You're the human (and presumably, the smart one in the relationship) ...
(1) Yes - your dog may be a picky eater, but that should not be a reason why you do not stay with / migrate to the better food (assuming availability and cost). If you had a child who (a) only ate potato chips, or (b) would not eat a salad, would you let your child keep eating potato chips just to get energy in him / her?
(2) Conversely, just because your dog will eat it, this does not mean that this is a good thing. They are dogs. They would eat cat feces all day if you let them. Your dog will eventually give in after 2 or 3 days. 
(3) Worrying about your dog being tired of the same food can be easily corrected (assuming you have a little extra money). I feed my dog a blend of four (4) different EVO products: small & large red meat bites; small & large turkey & chicken bites. Every three months, I buy one each of the mid-sized bags and mix the dog foods together into one giant container. While I "lose" about $6 each time I do this (when compared to buying one large bag), my dog never gets tired of her food (I am imposing my human prejudices that the blend of flavors and textures keeps my dog engaged - that and the bowl is empty PDQ). My vets say this mix is fine and laugh about how spoiled my dog is.

Everyone is trying to do the right thing.


----------



## Borzoi_Dad (Dec 31, 2010)

@ Quay ...

To be fair, this is really a two-part question:
Q1: Why is Hill's a so-so dog food?
Q2: Why do so many vets recommend it / carry it at their practices?

Q1 goes back to looking at the dog food ingredients, their order and their percentages.

Q2 is gossip that may or may not be true. Whenever I ask about Hill's Science Diet, the thing I always hear (from different sources) is that one of every five vets (20%) were put through vet school by Hill's. This is not support / indictment of their ability or credibility; its merely a part of their financial aid obligation.


----------



## Professor_West (Jan 10, 2011)

SPEAK YOUR MIND!!! OK I WILL...

This is most distressing indeed. Heck, I love my pets & want them to be healthy and happy. Its obvious that we can no longer rely on many of these multi-billion-dollar dog food manufacturing companies to produce a good wholesome high-quality product for our dogs & cats!!! Especially, since we do pay good hard earned money for this so-called Good Product???

The practice of taking good money and offering a crap product in return must be deemed, "a fraudulent criminal practice"

Note: & it would be! If it wasn't for the fact, that we are talking about "meaningless inferior animals" and not all important people here. If it were people these shyster companies that purposely use inferior products for that all-important "profit potential jazz", would have been out of business decades ago, and this discussion of good & bad dog food, would now be null & void. 



I've heard all these pet death horror stories over the years, & it seems to be getting much much worse now.

::::::

▶ **YOUR TASKS**:
a) Answer these questions using the dog food thread, one answer per line, marked the same way:
(i) After how many days does the first poster say a dog will eventually give in to new food?
(ii) How many different EVO products does that poster blend, and how often are they bought?
(iii) According to the gossip Borzoi_Dad reports, what share of vets were put through vet school by Hill's?
b) Write out the part of the dog food thread that opens with the words containing "To be fair, this" and closes with "financial aid obligation.", copying it character for character.
The data after this dog food thread has no connection to it.

::::::

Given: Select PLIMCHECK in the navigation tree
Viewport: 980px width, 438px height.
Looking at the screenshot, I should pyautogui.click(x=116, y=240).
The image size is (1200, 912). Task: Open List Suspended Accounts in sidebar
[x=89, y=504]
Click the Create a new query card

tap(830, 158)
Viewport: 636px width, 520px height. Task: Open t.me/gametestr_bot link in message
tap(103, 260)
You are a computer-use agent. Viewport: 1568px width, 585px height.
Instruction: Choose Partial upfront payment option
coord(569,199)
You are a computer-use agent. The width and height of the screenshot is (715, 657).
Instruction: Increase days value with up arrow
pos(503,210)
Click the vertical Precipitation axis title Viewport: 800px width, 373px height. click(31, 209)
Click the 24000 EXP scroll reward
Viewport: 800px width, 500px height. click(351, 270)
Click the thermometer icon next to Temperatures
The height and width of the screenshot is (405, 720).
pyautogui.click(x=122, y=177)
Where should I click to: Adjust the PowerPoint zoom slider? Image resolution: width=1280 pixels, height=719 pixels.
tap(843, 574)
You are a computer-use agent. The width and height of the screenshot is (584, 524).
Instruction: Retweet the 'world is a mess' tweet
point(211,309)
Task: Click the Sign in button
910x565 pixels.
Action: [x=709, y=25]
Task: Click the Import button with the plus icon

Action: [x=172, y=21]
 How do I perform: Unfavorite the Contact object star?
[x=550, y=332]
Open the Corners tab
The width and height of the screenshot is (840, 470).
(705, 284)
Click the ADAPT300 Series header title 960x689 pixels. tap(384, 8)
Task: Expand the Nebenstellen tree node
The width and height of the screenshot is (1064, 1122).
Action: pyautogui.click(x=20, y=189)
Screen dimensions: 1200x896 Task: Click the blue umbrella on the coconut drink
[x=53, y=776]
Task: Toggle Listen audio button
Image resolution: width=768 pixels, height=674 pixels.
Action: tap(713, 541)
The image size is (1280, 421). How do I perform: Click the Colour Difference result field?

::::::

▶ **RESULTS**:
a)
(i) After 2 or 3 days.
(ii) Four EVO products, bought every three months.
(iii) One of every five vets (20%).

b)
To be fair, this is really a two-part question:
Q1: Why is Hill's a so-so dog food?
Q2: Why do so many vets recommend it / carry it at their practices?

Q1 goes back to looking at the dog food ingredients, their order and their percentages.

Q2 is gossip that may or may not be true. Whenever I ask about Hill's Science Diet, the thing I always hear (from different sources) is that one of every five vets (20%) were put through vet school by Hill's. This is not support / indictment of their ability or credibility; its merely a part of their financial aid obligation.